Eduardo Galeano
Yıkımın ortasında, Allende’ninki gibi balta darbeleriyle paramparça edilmiş evinde, kanserden, kederden ölmüş Neruda yatıyor. Ama onu öldürmek darbecilere yetmiyordu zira Neruda öyle
kolay kolay öldürebilecekleri biri değildi, bu yüzden nesneleri de katlettiler: Mutlu yatağını ve mutlu masasını kıymıklara ayırdılar, döşeğini deştiler, kitaplarını yaktılar, abajurlarını, rengârenk şişelerini, çömleklerini, tablolarını ve salyangoz koleksiyonunu parçaladılar. Duvar saatinin sarkacını, akrep ve yelkovanını kopardılar, karısının portresinin bir gözüne de süngü sapladılar.

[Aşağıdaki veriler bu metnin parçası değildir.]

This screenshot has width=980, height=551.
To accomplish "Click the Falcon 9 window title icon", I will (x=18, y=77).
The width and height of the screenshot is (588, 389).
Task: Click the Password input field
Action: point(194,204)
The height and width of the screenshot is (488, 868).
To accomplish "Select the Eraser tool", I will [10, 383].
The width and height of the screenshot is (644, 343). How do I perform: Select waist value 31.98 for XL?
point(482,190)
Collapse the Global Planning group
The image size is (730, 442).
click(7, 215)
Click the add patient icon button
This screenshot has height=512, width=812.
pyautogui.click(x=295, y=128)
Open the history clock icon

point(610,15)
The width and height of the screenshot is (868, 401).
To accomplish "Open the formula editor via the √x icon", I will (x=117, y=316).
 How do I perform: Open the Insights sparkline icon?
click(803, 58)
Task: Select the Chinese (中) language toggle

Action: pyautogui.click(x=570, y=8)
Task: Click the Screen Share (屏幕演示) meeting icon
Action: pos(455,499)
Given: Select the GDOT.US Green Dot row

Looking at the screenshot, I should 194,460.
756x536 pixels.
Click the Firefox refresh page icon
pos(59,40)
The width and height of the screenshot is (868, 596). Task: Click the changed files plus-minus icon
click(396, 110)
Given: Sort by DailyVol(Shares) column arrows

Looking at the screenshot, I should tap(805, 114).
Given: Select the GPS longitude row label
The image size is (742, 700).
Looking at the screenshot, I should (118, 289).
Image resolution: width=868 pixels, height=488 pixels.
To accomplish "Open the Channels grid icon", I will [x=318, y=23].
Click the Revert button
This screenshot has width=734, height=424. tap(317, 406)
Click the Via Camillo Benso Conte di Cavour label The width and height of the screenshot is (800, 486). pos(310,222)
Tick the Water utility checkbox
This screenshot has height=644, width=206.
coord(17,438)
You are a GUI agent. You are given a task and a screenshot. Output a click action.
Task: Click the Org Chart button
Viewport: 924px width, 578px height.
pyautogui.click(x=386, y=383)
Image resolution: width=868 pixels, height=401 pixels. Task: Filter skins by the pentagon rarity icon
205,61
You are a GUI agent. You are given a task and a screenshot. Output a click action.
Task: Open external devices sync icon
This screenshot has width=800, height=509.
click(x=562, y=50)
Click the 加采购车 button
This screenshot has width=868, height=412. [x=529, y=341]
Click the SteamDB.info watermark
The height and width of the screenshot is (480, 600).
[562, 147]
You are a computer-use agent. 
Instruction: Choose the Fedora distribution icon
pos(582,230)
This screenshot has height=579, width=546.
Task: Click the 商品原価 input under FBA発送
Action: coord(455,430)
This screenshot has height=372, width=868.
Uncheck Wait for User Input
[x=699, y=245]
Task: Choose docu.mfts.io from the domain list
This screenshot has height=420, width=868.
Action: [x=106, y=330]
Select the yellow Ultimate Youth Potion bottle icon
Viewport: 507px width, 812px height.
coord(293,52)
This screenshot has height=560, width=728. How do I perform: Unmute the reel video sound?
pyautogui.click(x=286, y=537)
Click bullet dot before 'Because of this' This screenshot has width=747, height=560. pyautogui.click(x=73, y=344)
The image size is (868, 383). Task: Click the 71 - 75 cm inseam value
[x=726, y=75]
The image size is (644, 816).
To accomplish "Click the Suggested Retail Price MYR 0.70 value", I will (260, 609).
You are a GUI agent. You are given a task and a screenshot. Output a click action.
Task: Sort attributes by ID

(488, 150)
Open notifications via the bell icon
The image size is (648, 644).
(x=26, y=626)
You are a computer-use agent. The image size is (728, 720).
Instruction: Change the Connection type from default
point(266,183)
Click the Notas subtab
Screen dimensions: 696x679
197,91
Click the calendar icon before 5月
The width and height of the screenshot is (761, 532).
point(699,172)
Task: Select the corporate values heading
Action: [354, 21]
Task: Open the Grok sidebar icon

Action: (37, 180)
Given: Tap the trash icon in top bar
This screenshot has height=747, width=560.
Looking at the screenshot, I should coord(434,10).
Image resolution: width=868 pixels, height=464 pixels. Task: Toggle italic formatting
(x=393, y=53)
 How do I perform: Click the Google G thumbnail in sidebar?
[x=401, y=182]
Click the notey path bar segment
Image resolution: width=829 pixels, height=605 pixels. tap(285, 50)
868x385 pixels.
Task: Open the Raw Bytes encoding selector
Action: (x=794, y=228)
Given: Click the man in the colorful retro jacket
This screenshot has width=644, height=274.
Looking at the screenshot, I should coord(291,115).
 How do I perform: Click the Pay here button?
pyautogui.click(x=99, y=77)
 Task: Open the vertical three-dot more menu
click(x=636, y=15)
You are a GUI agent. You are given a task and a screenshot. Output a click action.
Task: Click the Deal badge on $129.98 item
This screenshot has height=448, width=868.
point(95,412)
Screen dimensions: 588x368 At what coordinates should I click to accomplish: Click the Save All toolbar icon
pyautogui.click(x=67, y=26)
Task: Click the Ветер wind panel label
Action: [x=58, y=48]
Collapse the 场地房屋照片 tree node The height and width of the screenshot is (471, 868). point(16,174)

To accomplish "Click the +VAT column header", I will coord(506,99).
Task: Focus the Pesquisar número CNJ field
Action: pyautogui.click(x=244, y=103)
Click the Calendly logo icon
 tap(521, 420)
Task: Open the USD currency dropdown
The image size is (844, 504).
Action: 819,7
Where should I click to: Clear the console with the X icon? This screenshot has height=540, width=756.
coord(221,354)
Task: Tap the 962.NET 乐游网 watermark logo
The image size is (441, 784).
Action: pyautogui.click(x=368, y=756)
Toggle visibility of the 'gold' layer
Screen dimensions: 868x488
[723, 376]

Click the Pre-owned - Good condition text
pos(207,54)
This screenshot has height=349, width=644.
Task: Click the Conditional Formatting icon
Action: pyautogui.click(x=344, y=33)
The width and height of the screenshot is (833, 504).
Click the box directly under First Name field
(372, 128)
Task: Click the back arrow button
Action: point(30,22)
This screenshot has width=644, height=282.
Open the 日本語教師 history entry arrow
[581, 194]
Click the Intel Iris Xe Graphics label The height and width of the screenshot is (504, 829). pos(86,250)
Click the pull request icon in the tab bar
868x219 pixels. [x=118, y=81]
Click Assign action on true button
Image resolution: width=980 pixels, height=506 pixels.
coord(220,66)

Şair yerle bir edilen, su ve çamura bulanan evinden mezarlığa doğru yola çıkıyor. En önde Matilde Urrutia’nın (şair ona şöyle demişti: Sen yaşarken yaşamak o kadar güzel oldu ki) yer aldığı, yakın dostlarından oluşan bir kortej ona eşlik ediyor.
Mitralyözlerini doğrultarak durmadan geçen askeri kamyonlara, motosiklet ya da zırhlı araçlarla gidip gelen, gürültü çıkaran, korku yayan polislere ve askerlere rağmen, her sokak başında katılan insanlarla kortej giderek büyüyor. Pencerelerin birinden bir el sallanıyor. Bir balkonda bir mendil dalgalanıyor. Bugün askeri darbenin on ikinci günü, on iki günlük suskunluk ve ölümün ardından bugün Şili’de Enternasyonal Marşı yeniden duyuluyor; kortejin cenaze alayına, cenaze alayının da bir gösterici gruba dönüşmesiyle birlikte, ilk başta mırıldanılan, fısıldanan, hıçkırıkların arasına karışan Enternasyonal Marşı, Neruda’ya, şaire, kendi şairlerine nihai yolculuğunda gerektiği gibi eşlik etmek için, korkuya karşı yürüyen halk tarafından Santiago sokaklarında avaz avaz bağrılarak söylenmeye başlıyor.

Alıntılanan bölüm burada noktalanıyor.